Package Management GitOps Example ¶
To start, a user should already have kapp-controller installed on a Kubernetes cluster and have a git repository available.
First, a user can start by defining an App custom resource like below. NOTE: A user will also need to create a serviceaccount with associated RBAC permissions for the App to use.
apiVersion: kappctrl.k14s.io/v1alpha1
kind: App
metadata:
name: pkg-gitops-example
namespace: pkg-gitops
annotations:
kapp.k14s.io/change-rule.create-order: "upsert after upserting rbac"
kapp.k14s.io/change-rule.delete-order: "delete before deleting rbac"
spec:
serviceAccountName: pkg-gitops-app-sa
fetch:
- git:
url: https://github.com/user/my-pkg-gitops-repo
ref: origin/main
subPath: packaging
template:
- ytt: {}
deploy:
- kapp: {}
The App will be pointed at the git repository branch where kapp-controller resources (e.g. PackageRepository and Packages) will be defined. Read more on setting the App up with a private git repository here.
By default, an App custom resource will sync the cluster with its fetch source every 30 seconds to prevent the cluster state from drifting from its source of truth, which is a git repository in this case.

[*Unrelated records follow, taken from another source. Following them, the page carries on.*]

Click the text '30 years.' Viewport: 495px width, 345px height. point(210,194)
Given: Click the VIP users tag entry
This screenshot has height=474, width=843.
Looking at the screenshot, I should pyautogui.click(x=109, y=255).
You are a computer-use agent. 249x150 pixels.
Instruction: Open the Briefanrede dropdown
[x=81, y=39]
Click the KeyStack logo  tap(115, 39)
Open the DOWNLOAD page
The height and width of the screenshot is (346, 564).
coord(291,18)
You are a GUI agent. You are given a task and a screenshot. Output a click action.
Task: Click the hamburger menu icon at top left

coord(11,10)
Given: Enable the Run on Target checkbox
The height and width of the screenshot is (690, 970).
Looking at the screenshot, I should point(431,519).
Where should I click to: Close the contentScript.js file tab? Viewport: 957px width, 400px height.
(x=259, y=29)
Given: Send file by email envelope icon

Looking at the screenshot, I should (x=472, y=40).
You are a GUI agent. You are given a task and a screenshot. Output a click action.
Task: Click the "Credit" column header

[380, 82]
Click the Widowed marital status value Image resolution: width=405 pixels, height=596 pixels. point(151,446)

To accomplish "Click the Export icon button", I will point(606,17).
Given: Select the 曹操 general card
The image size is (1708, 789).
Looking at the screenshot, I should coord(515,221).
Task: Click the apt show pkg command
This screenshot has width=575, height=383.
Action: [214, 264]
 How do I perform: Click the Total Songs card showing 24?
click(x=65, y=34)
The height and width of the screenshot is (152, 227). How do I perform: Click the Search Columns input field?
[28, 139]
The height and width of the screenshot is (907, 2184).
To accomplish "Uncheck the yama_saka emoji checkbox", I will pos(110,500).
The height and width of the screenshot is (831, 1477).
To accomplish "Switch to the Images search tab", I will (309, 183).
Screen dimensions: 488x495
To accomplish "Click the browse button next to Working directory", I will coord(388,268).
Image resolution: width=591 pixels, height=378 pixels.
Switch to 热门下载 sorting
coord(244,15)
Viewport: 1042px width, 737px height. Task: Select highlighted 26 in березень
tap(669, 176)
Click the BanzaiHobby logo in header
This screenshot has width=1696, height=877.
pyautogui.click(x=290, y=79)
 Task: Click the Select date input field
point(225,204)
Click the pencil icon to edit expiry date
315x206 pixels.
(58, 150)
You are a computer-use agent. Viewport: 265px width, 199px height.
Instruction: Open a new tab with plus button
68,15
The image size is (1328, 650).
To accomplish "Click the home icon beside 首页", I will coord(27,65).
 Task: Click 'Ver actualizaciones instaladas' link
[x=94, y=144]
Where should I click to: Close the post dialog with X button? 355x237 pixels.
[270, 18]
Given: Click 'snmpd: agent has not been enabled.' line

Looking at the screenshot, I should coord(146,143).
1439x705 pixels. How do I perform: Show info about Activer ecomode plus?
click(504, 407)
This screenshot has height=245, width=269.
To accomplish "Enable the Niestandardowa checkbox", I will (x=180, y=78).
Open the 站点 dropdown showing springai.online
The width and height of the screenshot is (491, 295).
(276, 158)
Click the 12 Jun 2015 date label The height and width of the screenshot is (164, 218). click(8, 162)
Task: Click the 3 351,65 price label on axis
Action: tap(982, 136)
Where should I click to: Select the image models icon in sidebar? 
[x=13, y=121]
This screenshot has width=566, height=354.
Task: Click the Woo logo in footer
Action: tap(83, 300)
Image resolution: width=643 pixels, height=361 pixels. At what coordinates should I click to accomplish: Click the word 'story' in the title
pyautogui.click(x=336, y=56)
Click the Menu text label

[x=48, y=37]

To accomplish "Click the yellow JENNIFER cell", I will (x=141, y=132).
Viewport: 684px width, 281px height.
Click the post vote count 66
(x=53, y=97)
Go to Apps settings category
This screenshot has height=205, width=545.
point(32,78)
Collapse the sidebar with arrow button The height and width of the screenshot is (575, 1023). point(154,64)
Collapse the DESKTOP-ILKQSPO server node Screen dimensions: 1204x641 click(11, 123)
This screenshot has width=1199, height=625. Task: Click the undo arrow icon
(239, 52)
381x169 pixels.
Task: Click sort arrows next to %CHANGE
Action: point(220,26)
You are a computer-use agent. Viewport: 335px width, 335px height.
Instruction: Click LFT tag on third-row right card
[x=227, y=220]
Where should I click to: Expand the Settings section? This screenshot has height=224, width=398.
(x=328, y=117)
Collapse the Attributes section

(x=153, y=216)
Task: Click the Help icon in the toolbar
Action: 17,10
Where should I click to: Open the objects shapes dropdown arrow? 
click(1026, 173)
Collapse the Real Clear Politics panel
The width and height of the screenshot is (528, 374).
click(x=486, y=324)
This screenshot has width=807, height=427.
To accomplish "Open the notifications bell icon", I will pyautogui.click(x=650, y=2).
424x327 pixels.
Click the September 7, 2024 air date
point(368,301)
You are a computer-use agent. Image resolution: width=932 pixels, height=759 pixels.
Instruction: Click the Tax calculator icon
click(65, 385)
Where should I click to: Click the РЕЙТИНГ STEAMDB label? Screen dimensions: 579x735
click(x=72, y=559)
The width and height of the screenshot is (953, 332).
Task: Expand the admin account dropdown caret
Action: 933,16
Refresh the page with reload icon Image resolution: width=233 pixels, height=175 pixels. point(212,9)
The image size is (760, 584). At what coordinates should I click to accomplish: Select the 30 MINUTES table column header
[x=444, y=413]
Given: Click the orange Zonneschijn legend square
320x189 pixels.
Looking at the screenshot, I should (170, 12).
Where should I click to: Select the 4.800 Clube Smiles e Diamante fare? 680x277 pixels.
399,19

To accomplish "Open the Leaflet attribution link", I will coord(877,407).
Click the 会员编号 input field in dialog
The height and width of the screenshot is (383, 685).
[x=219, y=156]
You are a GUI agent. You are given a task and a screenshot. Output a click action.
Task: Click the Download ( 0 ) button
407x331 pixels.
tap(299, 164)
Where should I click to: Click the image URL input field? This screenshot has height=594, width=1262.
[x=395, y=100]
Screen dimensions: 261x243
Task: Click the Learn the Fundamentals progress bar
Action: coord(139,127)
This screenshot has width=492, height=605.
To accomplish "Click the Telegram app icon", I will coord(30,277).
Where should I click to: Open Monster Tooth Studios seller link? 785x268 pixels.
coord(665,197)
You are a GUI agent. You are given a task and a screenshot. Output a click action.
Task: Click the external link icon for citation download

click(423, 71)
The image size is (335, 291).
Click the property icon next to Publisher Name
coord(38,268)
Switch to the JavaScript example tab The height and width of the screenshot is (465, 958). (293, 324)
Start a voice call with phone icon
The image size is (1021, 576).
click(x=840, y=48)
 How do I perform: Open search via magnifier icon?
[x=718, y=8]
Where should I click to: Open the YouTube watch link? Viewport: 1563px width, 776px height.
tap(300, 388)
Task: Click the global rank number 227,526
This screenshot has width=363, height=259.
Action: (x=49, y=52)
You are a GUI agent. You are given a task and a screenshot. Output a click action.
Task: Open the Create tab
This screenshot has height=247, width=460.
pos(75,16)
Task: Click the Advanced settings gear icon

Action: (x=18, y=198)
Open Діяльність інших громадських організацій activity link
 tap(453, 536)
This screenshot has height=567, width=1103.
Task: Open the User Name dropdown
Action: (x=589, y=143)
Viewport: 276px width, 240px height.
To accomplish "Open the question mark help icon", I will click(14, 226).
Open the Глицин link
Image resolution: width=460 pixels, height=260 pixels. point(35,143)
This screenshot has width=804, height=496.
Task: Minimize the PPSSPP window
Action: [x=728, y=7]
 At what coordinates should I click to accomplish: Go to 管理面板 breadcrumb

NOTE: The App should be managed separately from any additional kapp-controller resources
stored in a git repository for a gitops workflow. One potential example could be storing the
App definition and associated RBAC in the same git repository it is fetching from and have a
CI/CD process redeploy only the App when a change is made to the App itself versus other resourcees
in the repository. For simplicity in the example above, the user is deploying the App with
kubectl
or kapp
manually.
After creating the App, a user can define a PackageRepository like below:
apiVersion: packaging.carvel.dev/v1alpha1
kind: PackageRepository
metadata:
name: tce-repository
namespace: pkg-gitops
annotations:
kapp.k14s.io/change-group: "tce-repo"
spec:
fetch:
imgpkgBundle:
image: projects.registry.vmware.com/tce/main:0.10.0
This PackageRepository will install the Tanzu Community Edition packages on the cluster where kapp-controller is installed.
Next, a user can pick which Packages to install on the cluster by defining PackageInstall resources. The Tanzu Community Edition repository offers several Packages that are documented here.
For our gitops example, let’s say the user is installing cert-manager and contour on the cluster. To do this, a user could define the following PackageInstall along with associated RBAC. NOTE: The example below gives cluster admin permissions to the serviceaccount. Make sure to assess appropriate RBAC needed for your specific PackageInstalls.
RBAC:
apiVersion: v1
kind: ServiceAccount
metadata:
name: pkg-gitops-pkgi-sa
namespace: pkg-gitops
annotations:
kapp.k14s.io/change-group: "packageinstall-setup"
---
kind: ClusterRole
apiVersion: rbac.authorization.k8s.io/v1
metadata:
name: cluster-admin-cluster-role
annotations:
kapp.k14s.io/change-group: "packageinstall-setup"
rules:
- apiGroups: ["*"]
resources: ["*"]
verbs: ["*"]
---
kind: ClusterRoleBinding
apiVersion: rbac.authorization.k8s.io/v1
metadata:
name: cluster-admin-cluster-role-binding
annotations:
kapp.k14s.io/change-group: "packageinstall-setup"
subjects:
- kind: ServiceAccount
name: pkg-gitops-pkgi-sa
namespace: pkg-gitops
roleRef:
apiGroup: rbac.authorization.k8s.io
kind: ClusterRole
name: cluster-admin-cluster-role
PackageInstalls:
apiVersion: packaging.carvel.dev/v1alpha1
kind: PackageInstall
metadata:
name: cert-manager
namespace: pkg-gitops
annotations:
kapp.k14s.io/change-group: "cert-manager"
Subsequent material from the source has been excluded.